Why and how haven't any other universities and colleges stepped up to call the admissions process for what it is - antiquated, skewed, and responsible for warping K-12 curriculum and time spent, especially high school?

 Bard College stepped up to the plate to call out the one-dimensionality of college admissions (easy to look at a score, folks) in Didn't Ace SAT? Just Design Microbe Transplant Research.
Too often we hear the excuse "well, SAT or ACT scores or GPA are the best we've got" to evaluate incoming students even though we know this route is seriously flawed, limiting and brutal on students. True story - overheard from one student on the first day of high school in Freshman year:  "Here is this week's list of SAT vocabulary words to memorize that you will be tested on this week.
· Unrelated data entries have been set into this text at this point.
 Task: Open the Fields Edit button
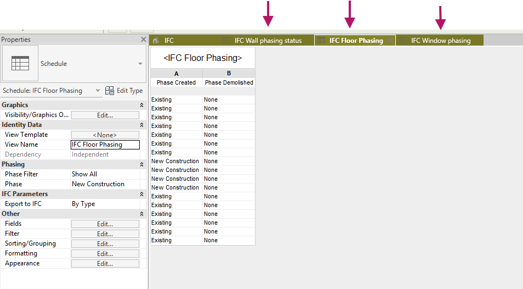[x=105, y=224]

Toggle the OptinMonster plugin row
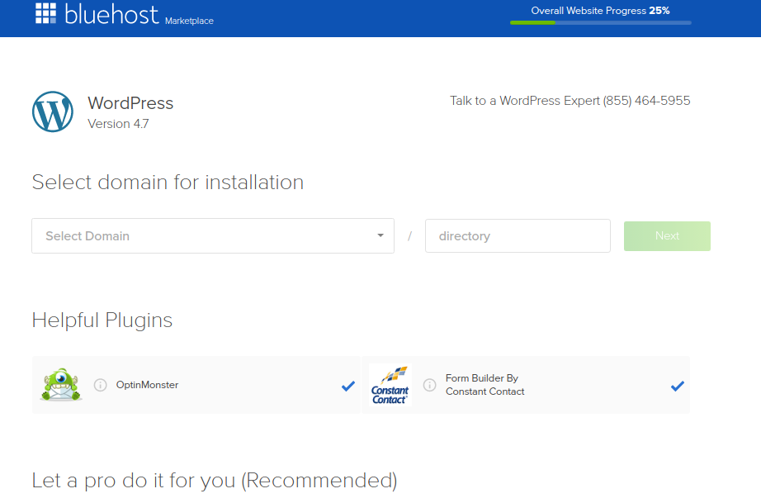click(x=196, y=385)
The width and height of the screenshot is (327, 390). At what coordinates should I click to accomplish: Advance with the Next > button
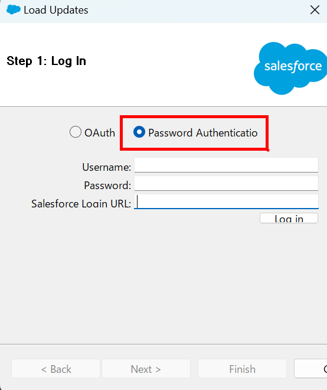146,369
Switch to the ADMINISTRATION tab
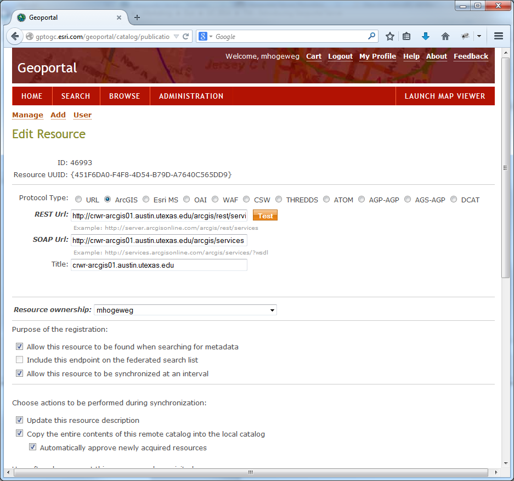 (x=190, y=96)
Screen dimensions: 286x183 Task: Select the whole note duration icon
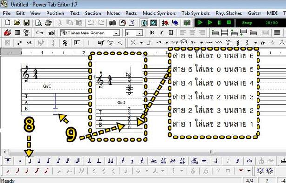[x=20, y=161]
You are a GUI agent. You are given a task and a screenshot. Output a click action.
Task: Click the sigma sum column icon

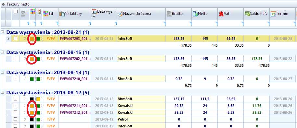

Every week you will have a new list so by the time you take the SAT, you will be prepared."

While this article begins with students with "poor" grades and scores, one could easily substitute the word "average" for the same relevance, including far many more students:

High school seniors with poor grades and even worse SAT scores, you may be just what one of the nation's most prestigious liberal arts colleges is looking for.
You need not be president of the debate club or captain of the track team. No glowing teacher recommendations are required. You just need to be smart, curious and motivated, and prove it with words - 10,000 words, in the form of four, 2,500-word research papers.

"You just need to be smart, curious and motivated,
and prove it . . ."

The research topics are formidable and include the cardinal virtue of ren in Confucius's "The Analects," "the origin of chirality (or handedness) in a prebiotic life," Ezra Pound's view of "The Canterbury Tales," and how to design a research trial using microbes transplanted from the human biome.

If professors deem the papers to be worthy of a B+ or better by the college's standards, you are in.

The college is Bard, in Annandale-on-Hudson, N.Y., and it says the new option, which has not previously been announced but is to begin this fall, is an attempt to return the application process to its fundamental goal: rewarding the best candidates, rather than just those who are best able to market themselves to admissions committees . . . .


FairTest has been the most pro-active and visible in this realm with a list of test-optional colleges and advocacy, and while we've read the horror stories about testing inaccuracies  cheating and schemes, heard the jokes about SAT prep such as from Stephen Colbert, learned about alternatives such as portfolios, standardized tests are still the benchmark for most and are big business, from a test-prep perspective and from the test costs per student.

###

Related articles via The Daily Riff:
I can write a 20-page research paper and my roommate can't

Why Testing Fails by Dr. Joseph Ganem

Are We Creating Innovators?  22 Insights featuring alternative college admissions predictions

Not only do these star students typically fail on these performances of understanding, but more dramatically, their responses are often indistinguishable from those obtained from students who have never studied physics. by Howard Gardner, Harvard Graduate School of Education

Too young to research?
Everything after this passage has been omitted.